В Азовском историко-археологическом и палеонтологическом музее-заповеднике (так он называется официально, таким его не знает никто из моих одноклассников, десять лет ходивших мимо него в школу) в зале под названием «Следы Земной памяти» экспонируется скелет мамонта – с головой и бивнями.
В Ростовской области – неподалеку от Азова – есть археологический музей-заповедник Танаис. Там развалины – под открытым небом, участки античного города. Этот музей – первый из созданных на территории России музеев-заповедников.
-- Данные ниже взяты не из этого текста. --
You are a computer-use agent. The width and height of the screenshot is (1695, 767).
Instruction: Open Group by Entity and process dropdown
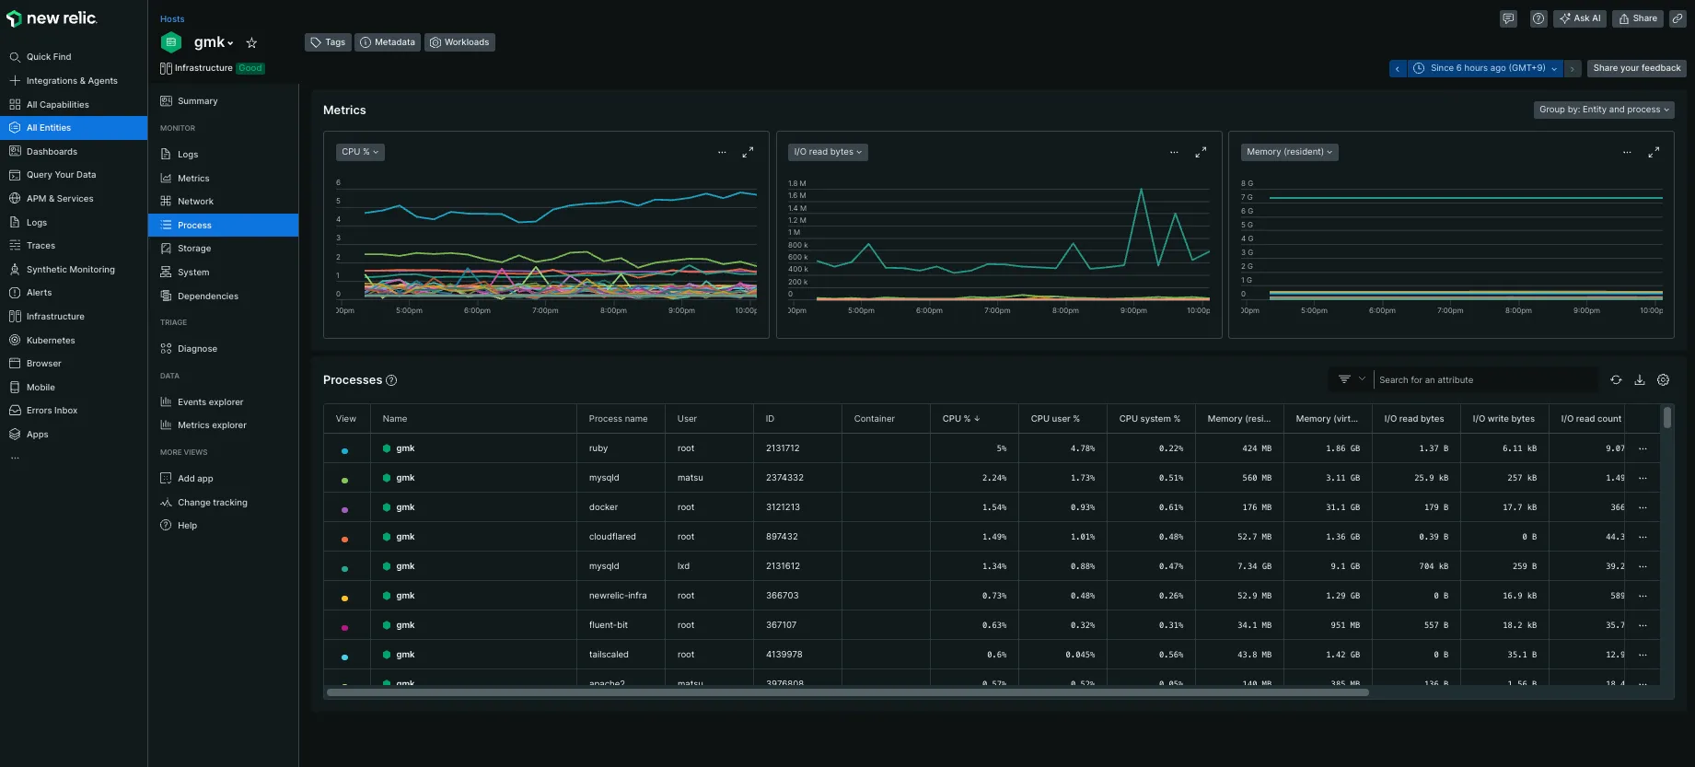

Уникальные находки случались с теми, кто копал в Белой Калитве. Случались с каждым мужчиной, орудующим лопатой в тридцатиградусную жару, с намотанной на голову футболкой, раздетым по пояс. Ты бывал и таким. Находки случались и с тобой. Ты переехал в Азов из Москвы для того, чтобы участвовать в археологических экспедициях, чтобы пропадать неделями и месяцами, чтобы я ждала тебя, загадывая – если проедет красная машина, папа приедет в четверг, если синяя – в воскресенье. Чаще всего ты приезжал по пятницам, но пятницы я никогда не загадывала.
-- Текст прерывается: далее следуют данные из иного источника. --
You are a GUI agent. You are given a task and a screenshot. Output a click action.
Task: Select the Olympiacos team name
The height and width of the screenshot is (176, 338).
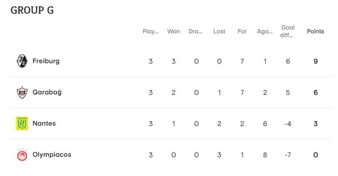pos(52,154)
Археологические экспедиции не приносили тебе почти никаких денег. Но ты провел там страшные девяностые, голодные годы, в которые на бабушкином огороде рос картофель и топинамбур, в сарае дрались петухи и откладывали яйца курицы, а ты каждое утро косил траву, чтобы превратить ее в сено, чтобы этим сеном питались козы, блеющие за ограждением во дворе бабушкиного дома. У нас все было «домашнее», а каждая твоя работа оказывалась для души, не для заработка.
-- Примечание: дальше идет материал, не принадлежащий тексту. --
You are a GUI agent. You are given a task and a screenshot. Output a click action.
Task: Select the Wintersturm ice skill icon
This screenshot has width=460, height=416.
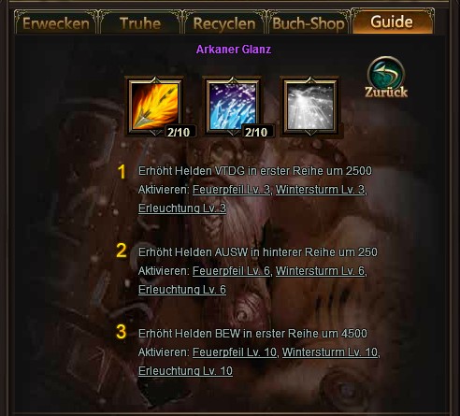coord(232,107)
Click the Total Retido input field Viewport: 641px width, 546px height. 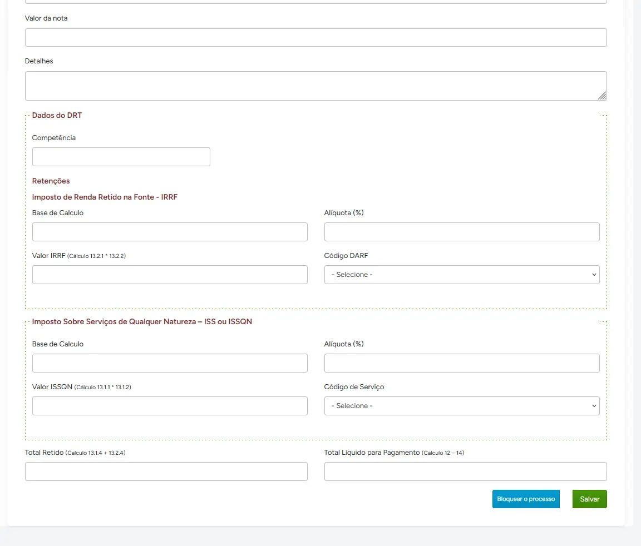166,471
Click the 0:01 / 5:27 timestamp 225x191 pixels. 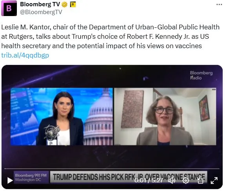tap(149, 180)
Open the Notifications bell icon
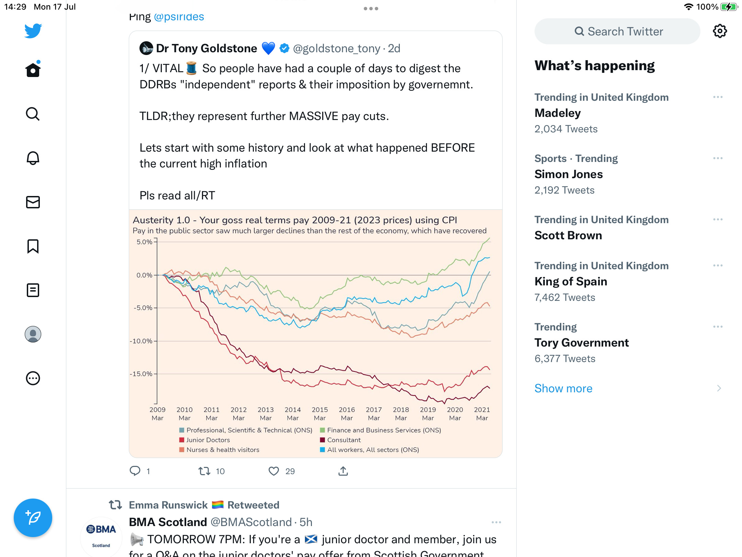Image resolution: width=742 pixels, height=557 pixels. pos(33,158)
Когда я думаю о наших девяностых, вспоминаю игольницу, висящую на стене, и коробку с разноцветными пуговицами, которая доставалась с антресолей в самые значимые моменты нашего детства – когда мы теряли эти пуговицы, распахивали рубашки, кофты и платья. Я любила терять пуговицы, потому что хотела, чтобы ты доставал с антресолей эту коробку. Ты смотрел строго, спрашивал: «Где пуговица? Опять потеряла?», но почему-то никогда не сердился, кажется, ты сам любил доставать эту коробку. Мои детские платья были расшиты разными пуговицами, незнакомые люди из-за этого думали, что мы слишком бедны, потому что не можем купить ни новое платье, ни подходящие пуговицы к нему. Но мы с тобой знали – почему у меня такое платье и в чем смысл этих пуговиц. Ты пуговиц никогда не терял – пиджаки с идеальными пуговицами до сих пор висят в чьем-то шкафу, там, где хранится твоя одежда.
Недавно я познакомилась с писателем Денисом Осокиным. Мы с подругой приезжали в Коломну, где он жил в резиденции. Мы гуляли по Коломне, а потом он подарил нам раскраску с динозавром, найденным на раскопках в его Запретном городе, и пуговицу. Он сказал, что пуговицы помогают удерживать одежду на человеческом теле и что они нужны только живым. А еще сказал, что писал рассказ про Коломну и что Коломна переводится как «смерти нет». Мне захотелось позвонить тебе и рассказать об этом. А еще – рассказать об этом другим, живым, людям. Но я не рассказала, потому что испугалась, что они вряд ли поймут этот странный язык – живых и мертвых. Я сама удивилась этому – пуговицам, отсутствию смерти в подмосковном городе и такому удивительному совпадению – знаков и символов.